Tasks to carry out:
a - Translate this sentence from the text on Gold Raiders into Spanish: "Glasser's limited resources hampered promotional efforts."
b - In the text on Gold Raiders, list in order every length, in days, that the film's shooting schedule was set at.

— Begin Text extract —

The film marked the second and final feature film with Shemp Howard as part of the Three Stooges. The first had been the team's original screen appearance, Soup to Nuts (1930), featuring their original leader Ted Healy.

The straight plotline was written by B-picture specialist William Lively. Director Edward Bernds, who had directed Three Stooges shorts, enlisted the assistance of his frequent co-writer Elwood Ullman to insert special comedy material for the Stooges. Technically the film had excellent credentials, with veteran photographer Paul Ivano and longtime film editor Fred Allen contributing their talents.
The 31-year-old supporting actor Hugh Hooker was a professional stuntman for four decades, and doubled for George O'Brien in some scenes.

Gold Raiders was slated for a 12-day filming schedule, then feasible for budget productions, the project encountered financial problems from the start. The drain on Bernard Glasser's finances necessitated a shorter shooting schedule, being cut from 12 days to 10, then to eight, and finally to five: December 26 to December 30, 1950 (originally scheduled for the first week of January, 1951). Faced with an impractical schedule for a feature film -- it took three or four days for Bernds to make a 17-minute short -- Bernds almost abandoned the project, only to remain when Glasser faced financial ruin otherwise. Reflecting on the hurried production, Bernds lamented the rushed conditions: "I should have never made that picture. It was an ultra-quickie shot in five days at a cost of $50,000 ($ today), which, even then, was ridiculously low. I'm afraid the picture shows it!" The film was made in such a hurry that the supporting cast was hired almost at the last minute; trade publications announced the actors' participation at the end of December, while the film was in production.

Glasser's limited resources hampered promotional efforts. Publicity materials were sparse: a modest pressbook, and posters printed in only two colors. Glasser shopped the picture around in New York, and did secure major-studio distribution; independent producer Jack Schwarz, formerly with PRC, released Gold Raiders through United Artists. Gold Raiders was intended to be the first entry of a new series of O'Brien-Stooges westerns. The second film, Tramp Steamer, was to be filmed in color during March of 1951, but was never made. The O'Brien-Stooges series was abandoned when Glasser, Schwarz, and O'Brien joined forces to produce six dramatic features in Europe and America for United Artists release.

Glasser arranged for a British release of Gold Raiders in August 1951, under the new title The Stooges Go West.

==Reception==
Reviews were mixed. Mandel Herbstman of Motion Picture Daily enjoyed the film: "Whoever conceived the idea of turning the Three Stooges loose on the range deserves applause. They play havoc with the [Western] formula. An example of their antics: when surrounded by outlaws who are firing at them furiously, they defend themselves with exploding cigars." Brian Lowry of Variety reported, "Gold Raiders is grooved for the Saturday-matinée market. Antics of the Three Stooges are strictly on a juvenile level and the lot is pretty much spelled out in words of one syllable. It's a mediocre low-budgeter. Lensing and production trappings are par for this kind of item."

— End Text extract —
— Begin Given records —

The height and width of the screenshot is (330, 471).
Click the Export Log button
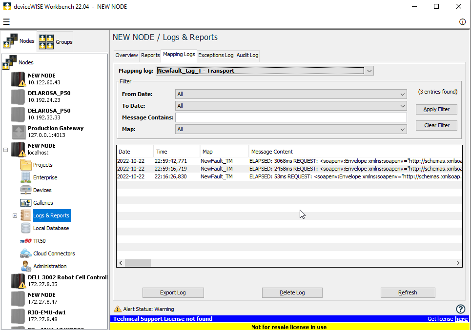(173, 292)
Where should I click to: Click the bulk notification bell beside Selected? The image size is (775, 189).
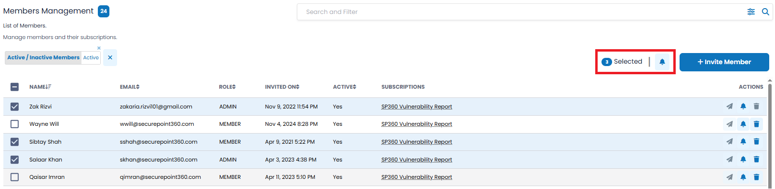tap(662, 62)
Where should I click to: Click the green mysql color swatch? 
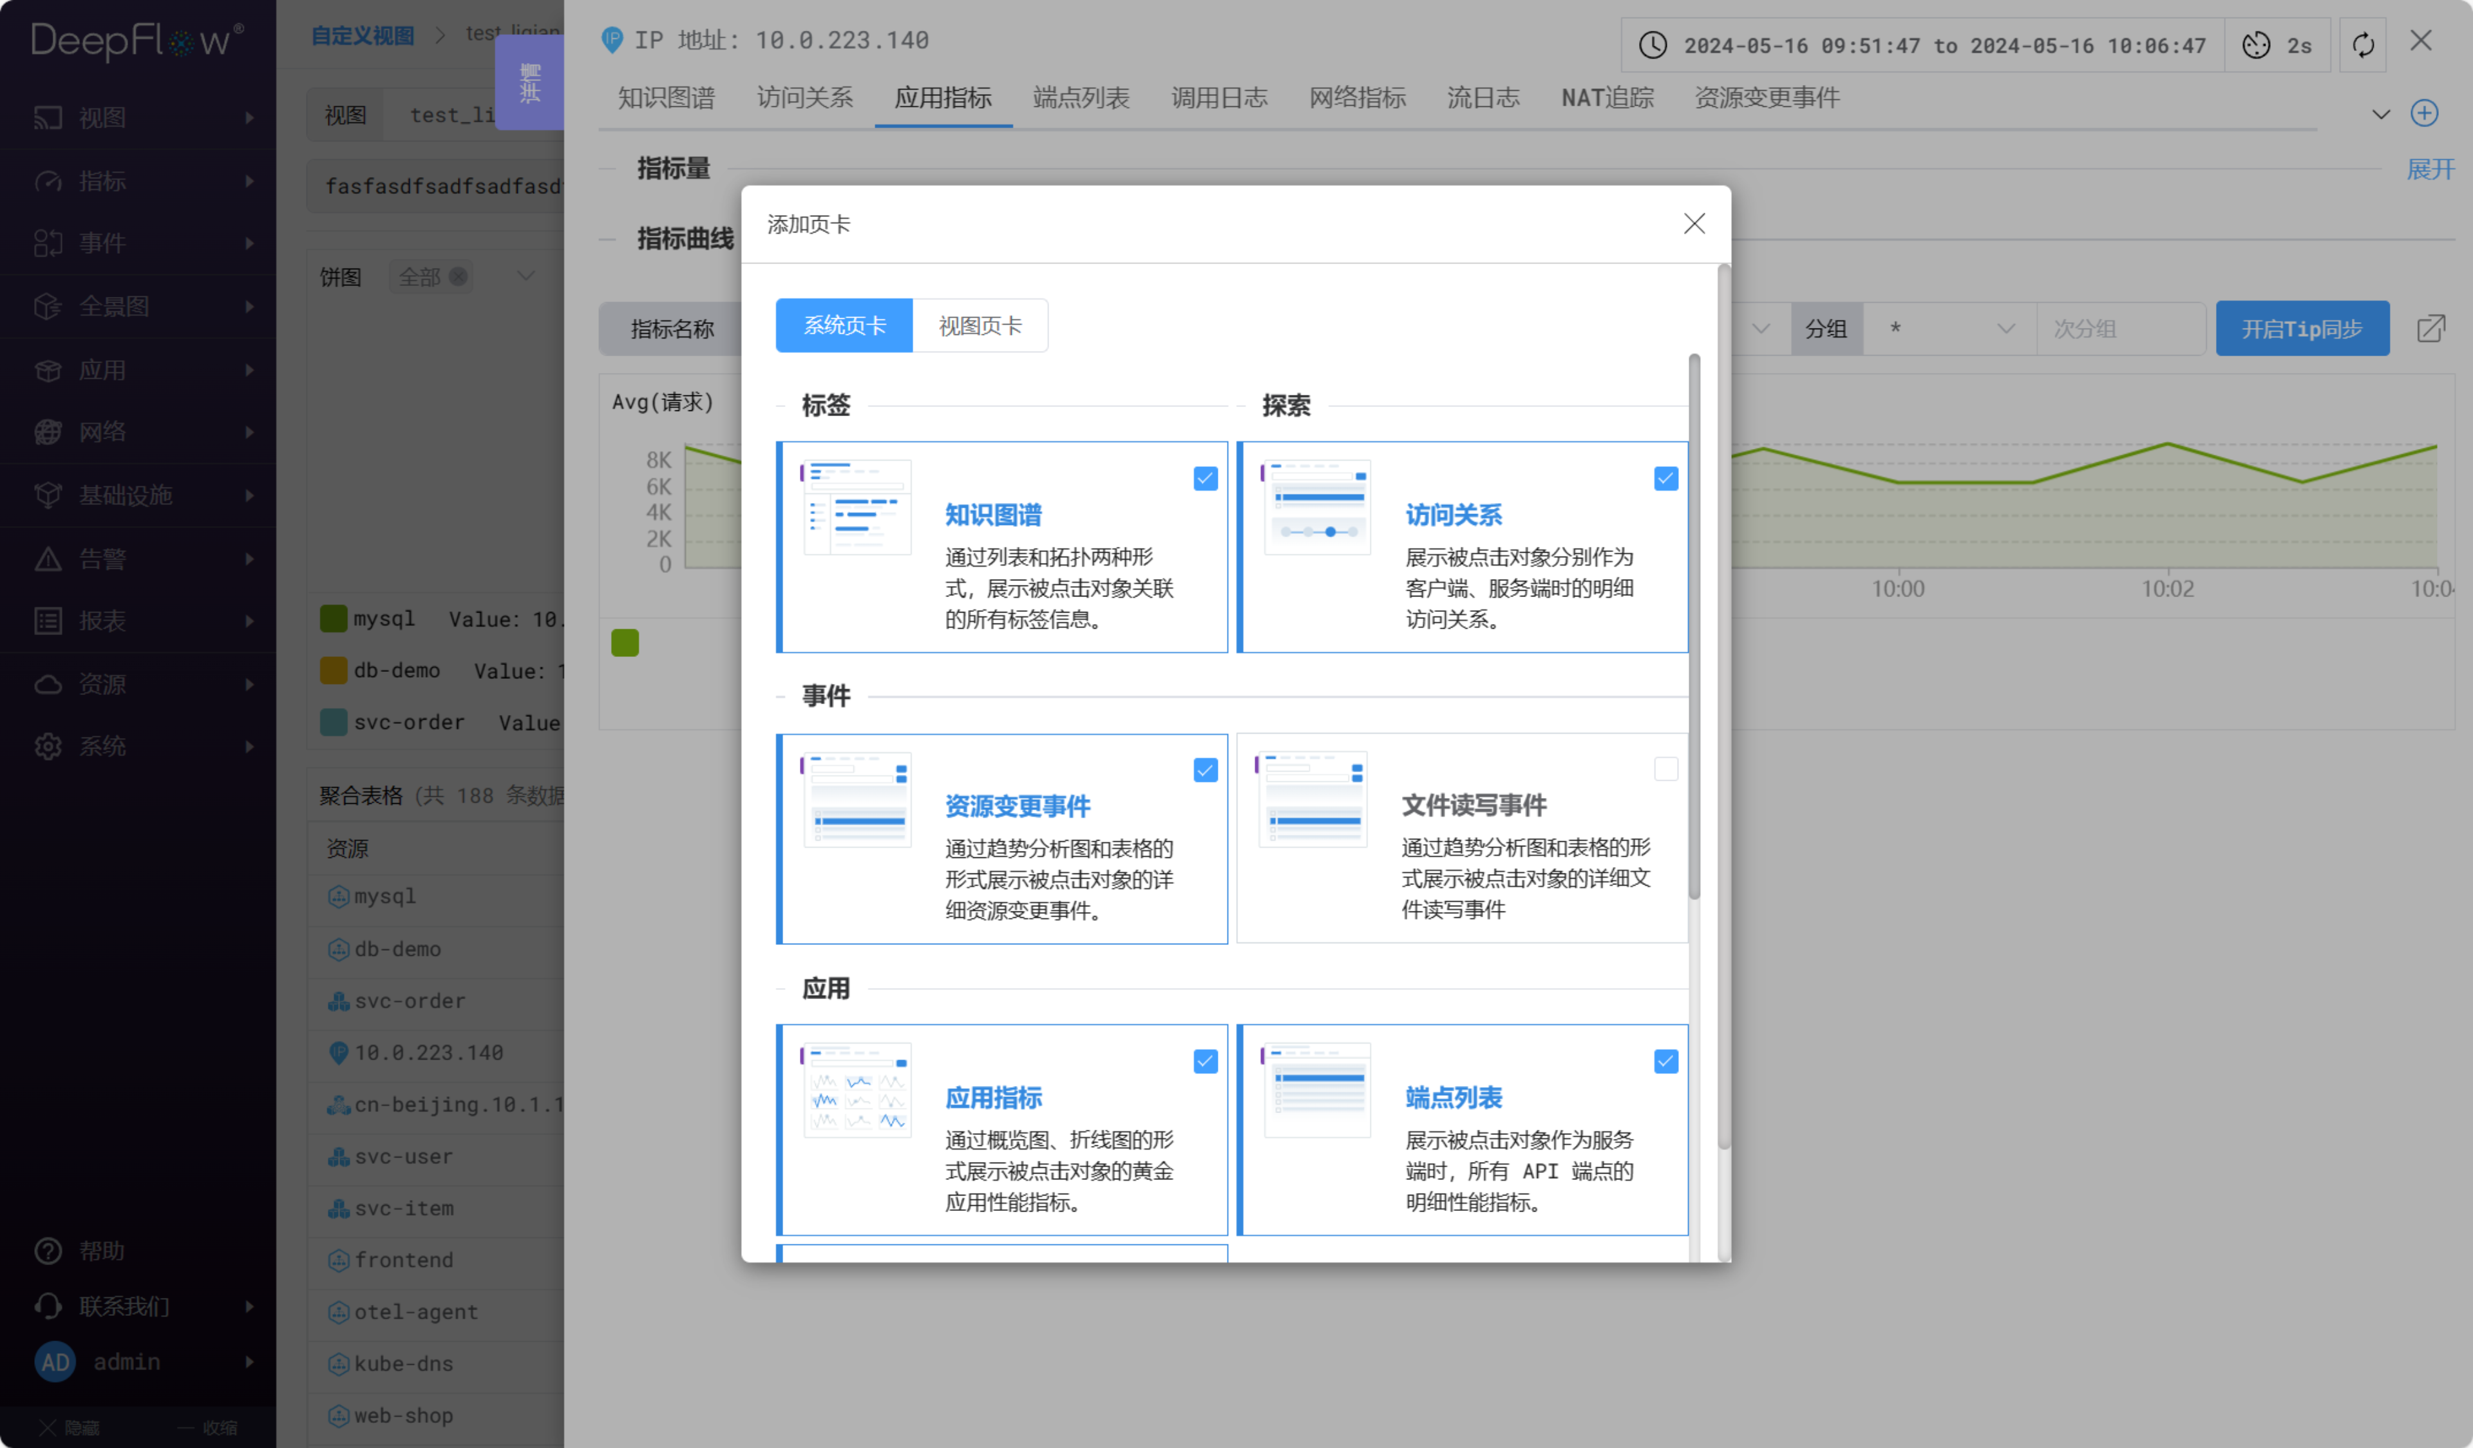click(334, 618)
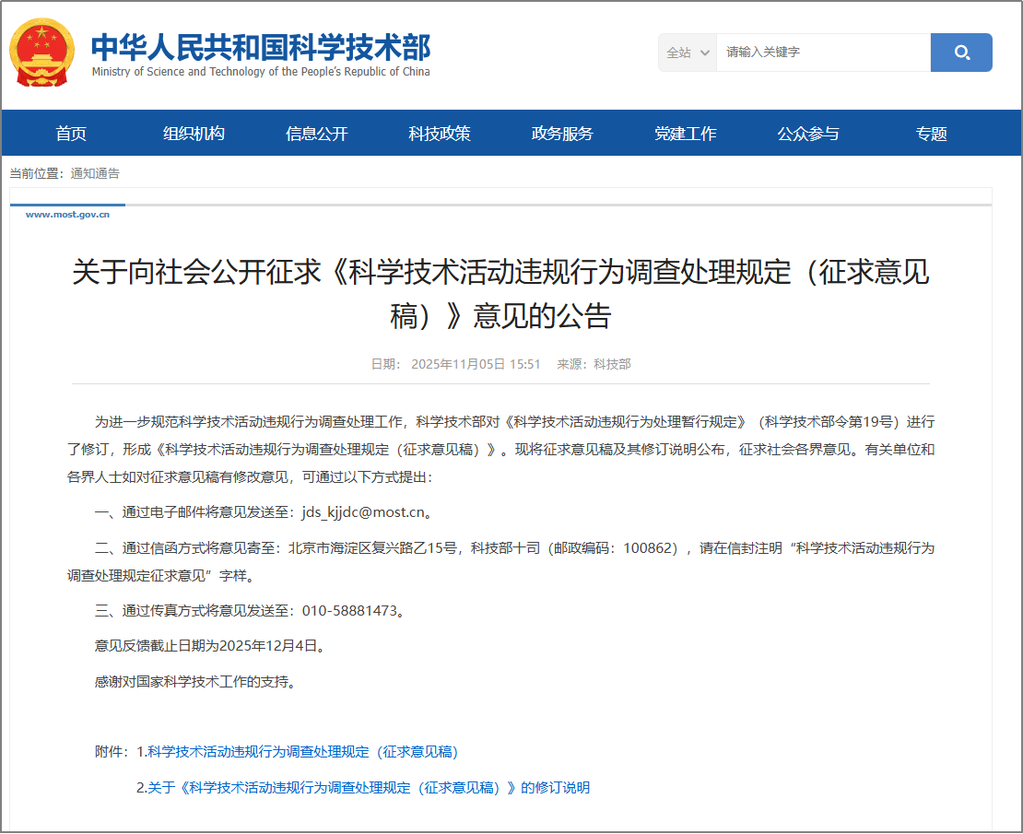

— End Given records —

Outputs in order:
a - Los recursos limitados de Glasser obstaculizaron los esfuerzos de promoción.

b - 12 days, 10 days, eight days, five days